Michael McDonough, Head of Market Innovation at Bloomberg, summed it up most directly: “The sign of success is when these things become boring.” He compared prediction markets to the options market of the 1970s, which was similarly fraught with manipulation and regulatory uncertainty, but ultimately evolved into an infrastructure so established that few think about it today.
AQR partner Toby Moskowitz said he is "willing to put his money where his mouth is," predicting that markets will become a viable institutional tool within five years, and possibly even sooner.
Garrett Herren of Vote Hub described the end state: “The question is no longer whether to use prediction markets, but how to use them. Once it reaches this point, it becomes indispensable.”
In fact, although the current size of prediction markets is still limited, the hedging market itself is a massive sector.

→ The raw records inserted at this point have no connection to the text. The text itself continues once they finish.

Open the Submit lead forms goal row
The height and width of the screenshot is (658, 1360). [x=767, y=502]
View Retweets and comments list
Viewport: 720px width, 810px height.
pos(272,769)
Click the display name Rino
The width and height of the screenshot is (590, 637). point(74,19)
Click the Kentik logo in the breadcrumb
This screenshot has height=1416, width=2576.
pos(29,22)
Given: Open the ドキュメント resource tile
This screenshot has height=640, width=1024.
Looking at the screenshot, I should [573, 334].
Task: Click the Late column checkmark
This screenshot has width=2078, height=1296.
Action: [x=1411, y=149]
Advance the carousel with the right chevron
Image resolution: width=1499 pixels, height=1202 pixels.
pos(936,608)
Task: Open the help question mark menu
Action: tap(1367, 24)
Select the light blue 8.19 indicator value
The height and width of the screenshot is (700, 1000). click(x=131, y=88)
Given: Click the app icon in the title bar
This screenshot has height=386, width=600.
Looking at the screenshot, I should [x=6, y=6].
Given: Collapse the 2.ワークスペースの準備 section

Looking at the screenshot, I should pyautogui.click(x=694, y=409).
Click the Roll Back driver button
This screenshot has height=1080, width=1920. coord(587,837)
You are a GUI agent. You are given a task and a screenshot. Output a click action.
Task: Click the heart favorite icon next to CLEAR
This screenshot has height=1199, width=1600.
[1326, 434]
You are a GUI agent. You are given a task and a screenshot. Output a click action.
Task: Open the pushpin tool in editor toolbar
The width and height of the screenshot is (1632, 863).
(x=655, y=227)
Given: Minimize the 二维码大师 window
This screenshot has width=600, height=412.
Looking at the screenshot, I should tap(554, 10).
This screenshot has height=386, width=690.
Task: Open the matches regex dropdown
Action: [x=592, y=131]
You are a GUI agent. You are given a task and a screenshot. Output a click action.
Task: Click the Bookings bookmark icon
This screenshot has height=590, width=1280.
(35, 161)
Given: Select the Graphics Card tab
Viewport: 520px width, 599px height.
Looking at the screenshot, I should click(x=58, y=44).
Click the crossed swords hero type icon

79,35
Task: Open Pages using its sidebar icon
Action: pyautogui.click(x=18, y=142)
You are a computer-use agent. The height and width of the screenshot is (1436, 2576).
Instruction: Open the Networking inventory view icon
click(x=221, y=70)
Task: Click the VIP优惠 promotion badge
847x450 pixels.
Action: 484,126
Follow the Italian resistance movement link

In fact, the normalization of prediction markets is already taking place.
During a roundtable discussion on political themes, former Congressman Mondaire Jones noted that top leaders from both parties—including President Trump, House Minority Leader Jeffries, and Senate Minority Leader Schumer—have begun citing Kalshi’s odds data in public remarks. Scott Tranter of DDHQ also confirmed that prediction market data has now become a standard input within party committees. Meanwhile, Vote Hub announced that it has directly integrated Kalshi’s data into its midterm election forecasting model.
Yet all of this didn’t exist two years ago. At that time, the most successful traders on Kalshi were still primarily considered “amateurs.” Today, that label is no longer even accurate.
At Kalshi’s “The People Behind the Markets” panel, four traders shared their career paths—paths that sound no different from those of traditional professional traders: one spent 11 years studying the Billboard music charts, another honed their skills in prediction markets since 2006, when it was still a “slightly geeky, nearly unprofitable hobby.” Notably, none of the panelists came from traditional finance; instead, they hailed from music, politics, and poker. Yet they all agreed that what this platform truly rewards is deep domain expertise, not a glamorous resume.
Prediction markets have come a long way. From being initially viewed as academic experiments, to later being regarded as a "novel tool" during elections, and then briefly categorized as "sports betting-like products," their positioning has continuously evolved. The clear message conveyed at this conference is that prediction markets are now emerging as infrastructure—for pricing uncertainty and serving a wide range of participants, from retail traders to large institutions, across diverse use cases.